# Copyright (c) 2014-2017 Louisiana State University
# 2017-2025 Cardiff University
#
# This file is part of GWpy.
#
# GWpy is free software: you can redistribute it and/or modify
# it under the terms of the GNU General Public License as published by
# the Free Software Foundation, either version 3 of the License, or
# (at your option) any later version.
#
# GWpy is distributed in the hope that it will be useful,
# but WITHOUT ANY WARRANTY; without even the implied warranty of
# MERCHANTABILITY or FITNESS FOR A PARTICULAR PURPOSE. See the
# GNU General Public License for more details.
#
# You should have received a copy of the GNU General Public License
# along with GWpy. If not, see .
"""
.. sectionauthor:: Duncan Macleod
.. currentmodule:: gwpy.timeseries
Generating a `SpectralVariance` histogram
#########################################
The most common visualisation of the spectral content of a data series is
via the power or amplitude spectral density calculations (PSD or ASD).

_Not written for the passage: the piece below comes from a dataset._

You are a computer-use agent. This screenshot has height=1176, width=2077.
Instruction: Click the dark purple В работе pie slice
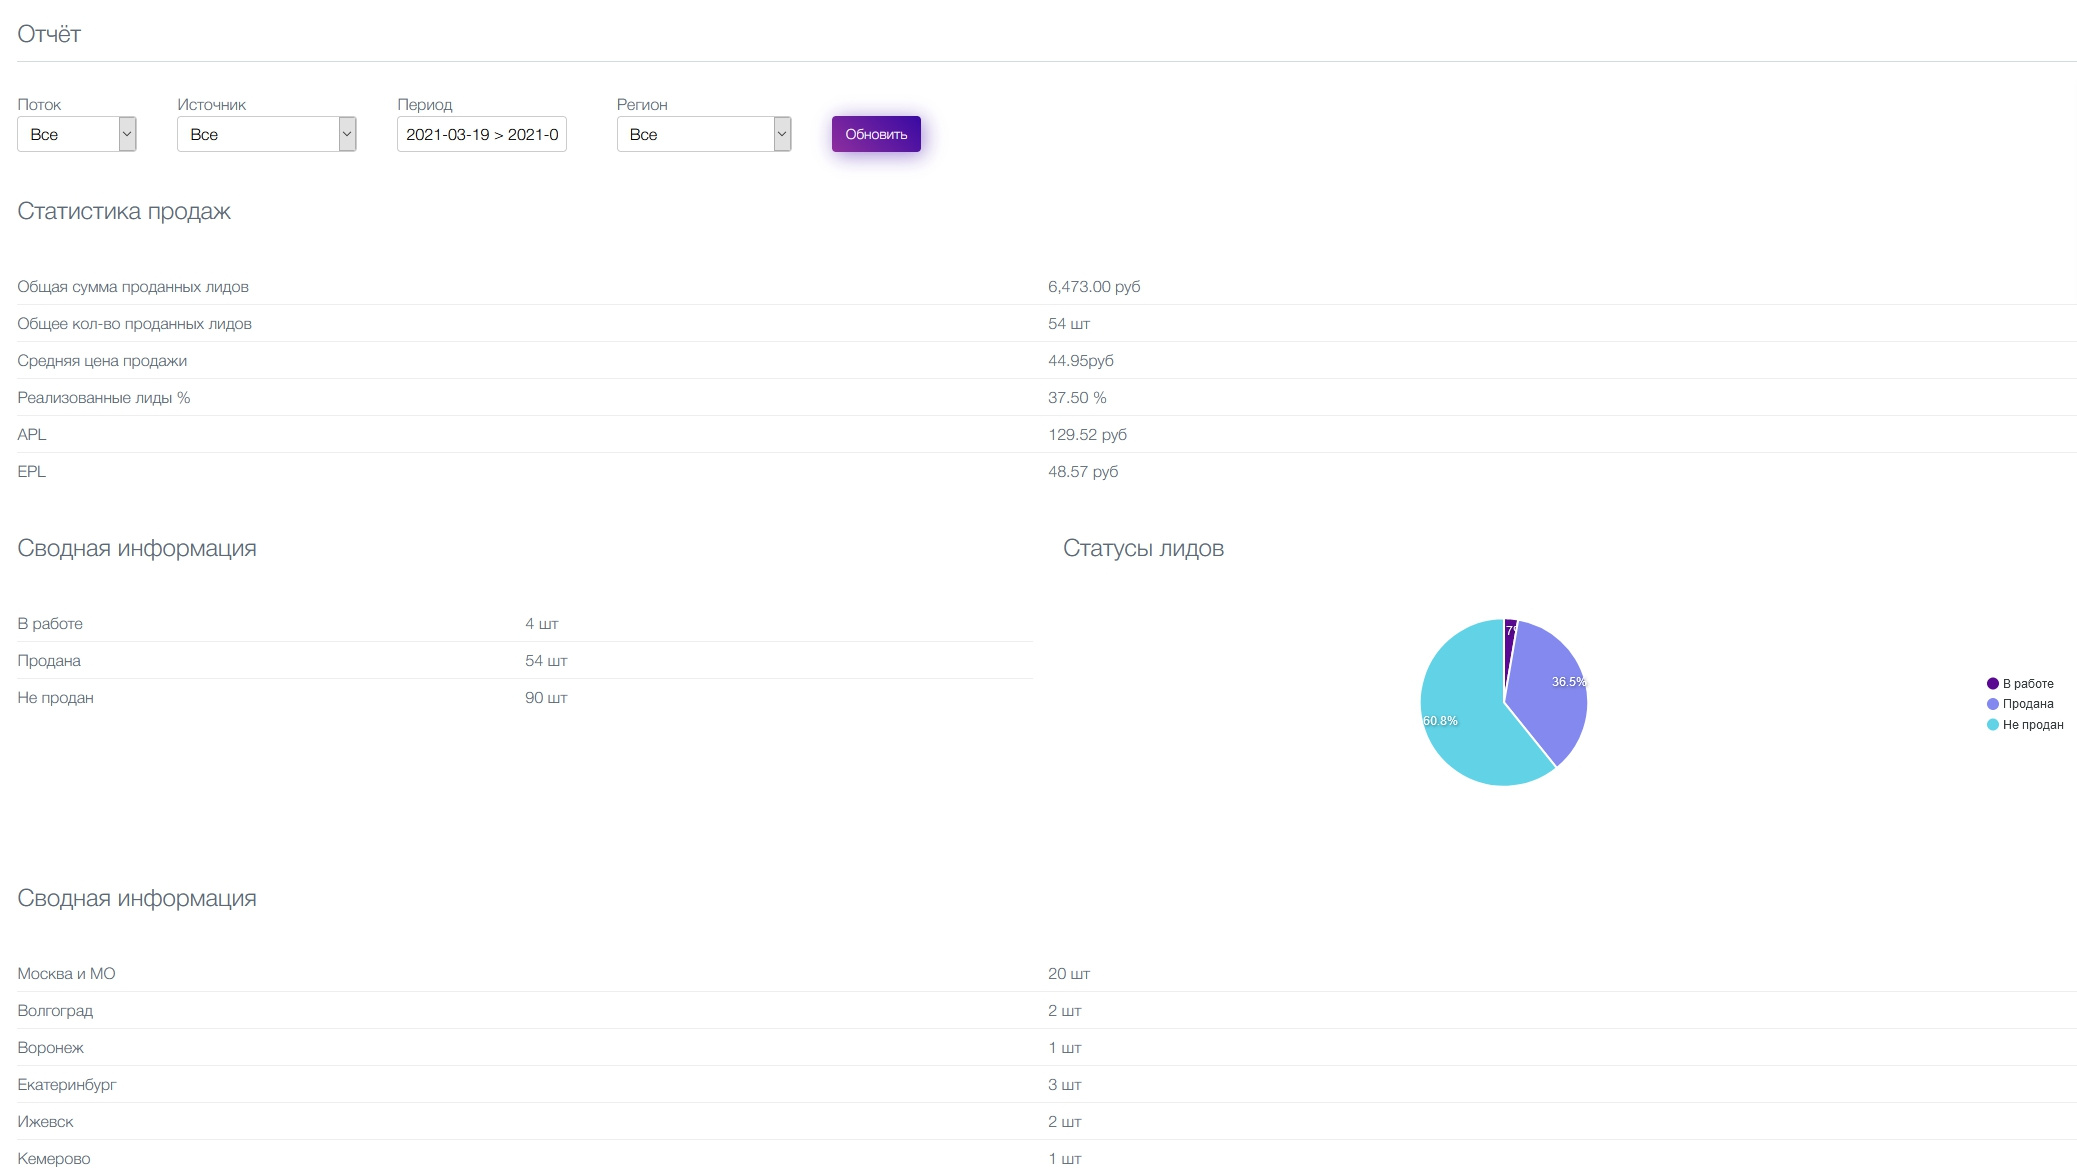coord(1509,640)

However, these typically involve averaging of the data over a period, which
can wash out transient noise (as is often desired).
The `SpectralVariance` histogram provide by `gwpy.frequencyseries` allows
us to look at the spectral sensitivity in a different manner, displaying
which frequencies sit at which amplitude *most* of the time, but also
highlighting excursions from normal behaviour.
"""
# %%
# To demonstate this, we can load some data from the LIGO Livingston
# interferometer around the time of the GW151226 gravitational wave detection:
from gwpy.timeseries import TimeSeries
llo = TimeSeries.get("L1", 1135136228, 1135140324)
# %%
# We can then call the :meth:`~gwpy.timeseries.TimeSeries.spectral_variance`
# method of the ``llo`` `~gwpy.timeseries.TimeSeries` by calculating an ASD
# every 5 seconds and counting the amount of time each frequency bin spends
# at each ASD value:
variance = llo.spectral_variance(
5,
fftlength=2,
overlap=1,
log=True,
low=1e-24,
high=1e-19,
nbins=100,
)
# %%
# We can then :meth:`~SpectralVariance.plot` the `SpectralVariance`
plot = variance.plot(yscale="log", norm="log", vmin=.5, cmap="plasma")
ax = plot.gca()
ax.grid()
ax.set_xlim(20, 1500)
ax.set_ylim(1e-24, 1e-20)
ax.set_xlabel("Frequency [Hz]")
ax.set_ylabel(r"[strain/$\sqrt{\mathrm{Hz}}$]")
ax.set_title("LIGO-Livingston sensitivity variance")
plot.show()
# %%
# From this we see that in general the sensitivity varies a few parts in
# 10:sup:`-23`, while many of the lines (narrow-band peaks in the spectrum)
# are much more stationary.